Mean out-of-pocket spending was $3,840 for privately insured patients with COVID-19 hospitalizations

WEDNESDAY, Oct. 27, 2021 (HealthDay News) — Many patients were billed for professional and ancillary services related to COVID-19 hospitalizations in 2020, suggesting that insurer cost-sharing waivers did not cover all hospitalization-related care, according to a study published online Oct. 18 in JAMA Network Open.

Kao-Ping Chua, M.D., Ph.D., from University of Michigan in Ann Arbor, and colleagues estimated out-of-pocket spending for COVID-19 hospitalizations in the United States from March to September 2020. The analysis included 4,075 hospitalizations (33.8 percent among privately insured patients) identified from a national claims database (IQVIA PharMetrics Plus for Academics Database).
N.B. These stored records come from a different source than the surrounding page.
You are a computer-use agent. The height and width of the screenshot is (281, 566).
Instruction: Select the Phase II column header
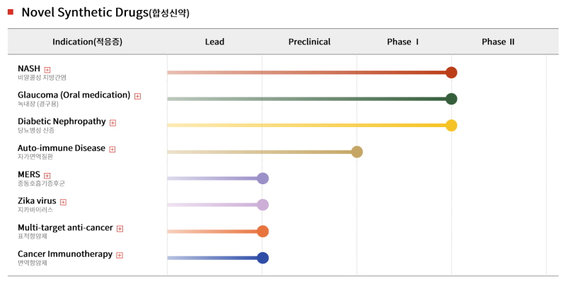[x=498, y=42]
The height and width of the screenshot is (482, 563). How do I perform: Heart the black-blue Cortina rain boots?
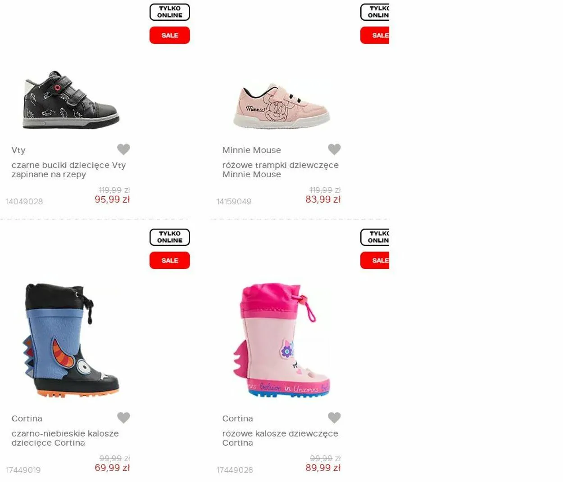tap(123, 418)
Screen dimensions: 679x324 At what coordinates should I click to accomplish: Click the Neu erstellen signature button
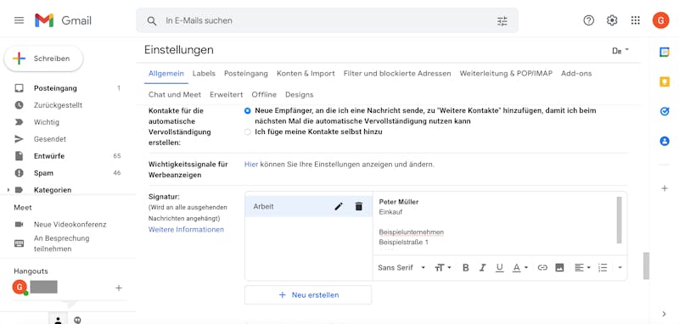coord(308,295)
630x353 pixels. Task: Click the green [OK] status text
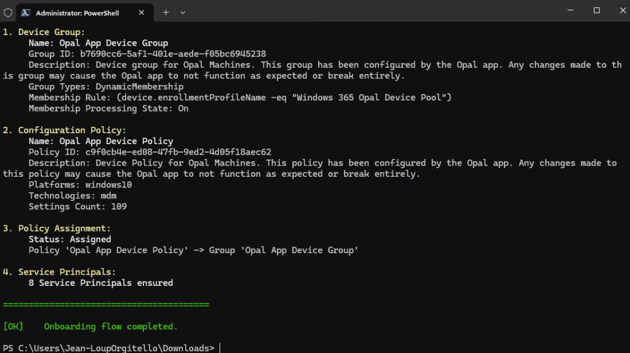click(x=13, y=327)
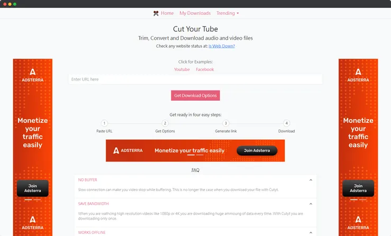Click step 3 Generate link circle
The width and height of the screenshot is (391, 236).
click(x=226, y=123)
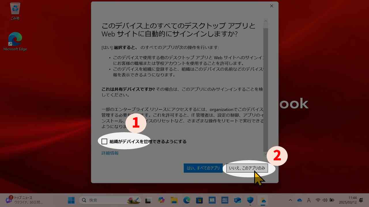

The researchers found that 71.2 percent of privately insured patients and 49.1 percent of Medicare Advantage patients had cost sharing for any hospitalization-related service, including those billed by clinicians. Mean total out-of-pocket spending was $788 for privately insured patients and $277 for Medicare Advantage patients for hospitalizations. For facility services associated with hospitalizations, mean total out-of-pocket spending was $3,840 for privately insured patients and $1,536 for Medicare Advantage patients. For 2.5 percent of privately insured hospitalizations, total out-of-pocket spending exceeded $4,000 versus 0.2 percent of Medicare Advantage hospitalizations.

“The findings suggest that out-of-pocket spending for COVID-19 hospitalizations may be substantial if insurers allow cost-sharing waivers to expire,” the authors write.